Version-Release number of selected component (if applicable):
nss-softokn-3.14.3-23.3.el6_8


How reproducible:
Always

Steps to Reproduce:
1. Set up OpenLDAP with NSS database configured to FIPS mode
2. Try connecting to it using TLS
3.

Actual results:
TLS: certdb config: configDir='/etc/openldap/certs' tokenDescription='ldap(0)' certPrefix='' keyPrefix='' flags=readOnly
TLS: cannot open certdb '/etc/openldap/certs', error -8018:Unknown PKCS #11 error.

Expected results:
TLS connection established

Additional info:
 Matus Honek traced it down to 
> #0  sftk_fipsCheck (hSession=18446744071562067969, pTemplate=0x7ffff2d4c680, ulCount=2, phObject=0x7ffff2d4c6b8) at fipstokn.c:200
> #1  FC_CreateObject (hSession=18446744071562067969, pTemplate=0x7ffff2d4c680, ulCount=2, phObject=0x7ffff2d4c6b8) at fipstokn.c:764
> #2  0x00007ffff6424bca in PK11_CreateNewObject (slot=0x7fffe4029a60, session=18446744071562067969, theTemplate=<value optimized out>, count=2, token=0, objectID=<value optimized out>) at pk11obj.c:381
> #3  0x00007ffff6434f46 in secmod_UserDBOp (slot=0x7fffe4029a60, objClass=3461563221, sendSpec=<value optimized out>, needlock=1) at pk11util.c:1281
> #4  0x00007ffff643573a in SECMOD_OpenNewSlot (mod=0x7fffe400d230, moduleSpec=<value optimized out>) at pk11util.c:1403
> #5  0x00007ffff79c1ba9 in tlsm_init_open_certdb (arg=0x7ffff83a3a30) at tls_m.c:1739
> #6  tlsm_deferred_init (arg=0x7ffff83a3a30) at tls_m.c:1854
> #7  tlsm_deferred_ctx_init (arg=0x7ffff83a3a30) at tls_m.c:2280
> #8  0x00007ffff5b83fc5 in PR_CallOnceWithArg (once=0x7ffff83a3a80, func=<value optimized out>, arg=<value optimized out>) at ../../../nspr/pr/src/misc/prinit.c:807
> #9  0x00007ffff79bf19b in tlsm_session_new (ctx=0x7ffff83a3a30, is_server=1) at tls_m.c:2667
> #10 0x00007ffff79bd8f4 in alloc_handle (ctx_arg=<value optimized out>, is_server=<value optimized out>) at tls2.c:296
> #11 0x00007ffff79bdf45 in ldap_pvt_tls_accept (sb=0x7fffe40008c0, ctx_arg=0x7ffff83a3a30) at tls2.c:418
> #12 0x00007ffff7e4b3a3 in connection_read (ctx=0x7ffff2d4cb70, argv=0x11) at ../../../servers/slapd/connection.c:1372
> #13 connection_read_thread (ctx=0x7ffff2d4cb70, argv=0x11) at ../../../servers/slapd/connection.c:1284
> #14 0x00007ffff7995ce8 in ldap_int_thread_pool_wrapper (xpool=0x7ffff82e2c40) at ../../../libraries/libldap_r/tpool.c:688
> #15 0x00007ffff5953aa1 in start_thread (arg=0x7ffff2d4d700) at pthread_create.c:301
> #16 0x00007ffff5495aad in clone () at ../sysdeps/unix/sysv/linux/x86_64/clone.S:115
where the frame #0 seems to return CKR_USER_NOT_LOGGED_IN when checking for !isLoggedIn, which is 0 (zero). Why it is so I have no clue.

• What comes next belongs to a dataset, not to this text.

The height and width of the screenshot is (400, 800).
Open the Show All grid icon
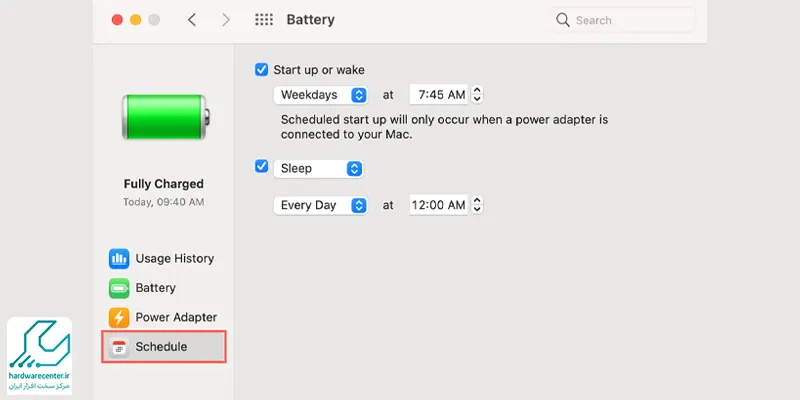point(264,20)
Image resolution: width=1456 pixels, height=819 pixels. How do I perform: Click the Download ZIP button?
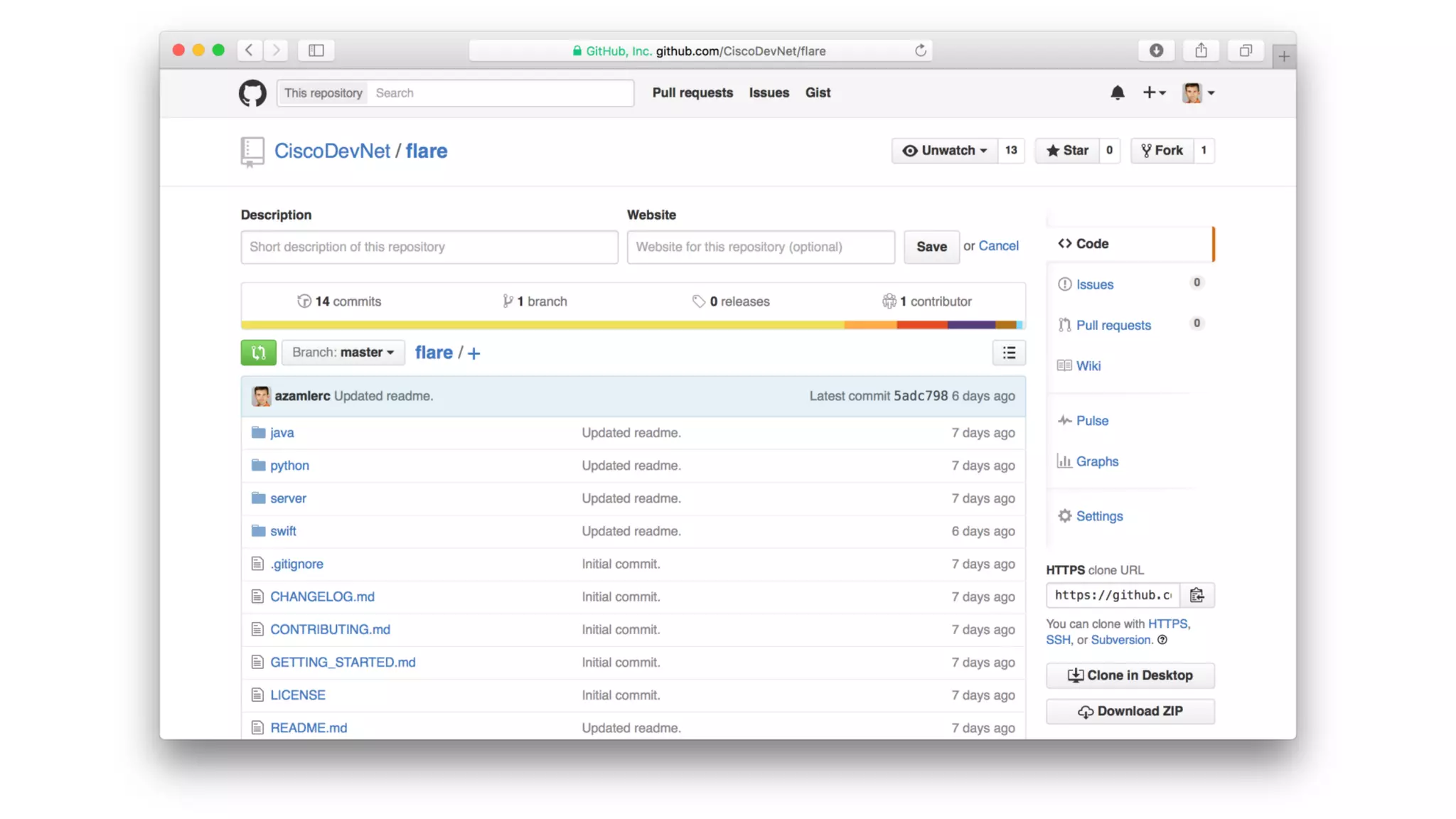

Bob has proposed a patch to fix it: attachment 1225994 [details]
Comment 1 Kai Engert (:kaie) (inactive account) 2017-01-11 14:14:40 UTC 
Adding a bit more context.

Details can be found in bug 1387811.

I believe the intention of this bug is to be a tracker, because the patch requires a change to softokn, but it's unknown when we might be able to update nss-softokn in RHEL 6.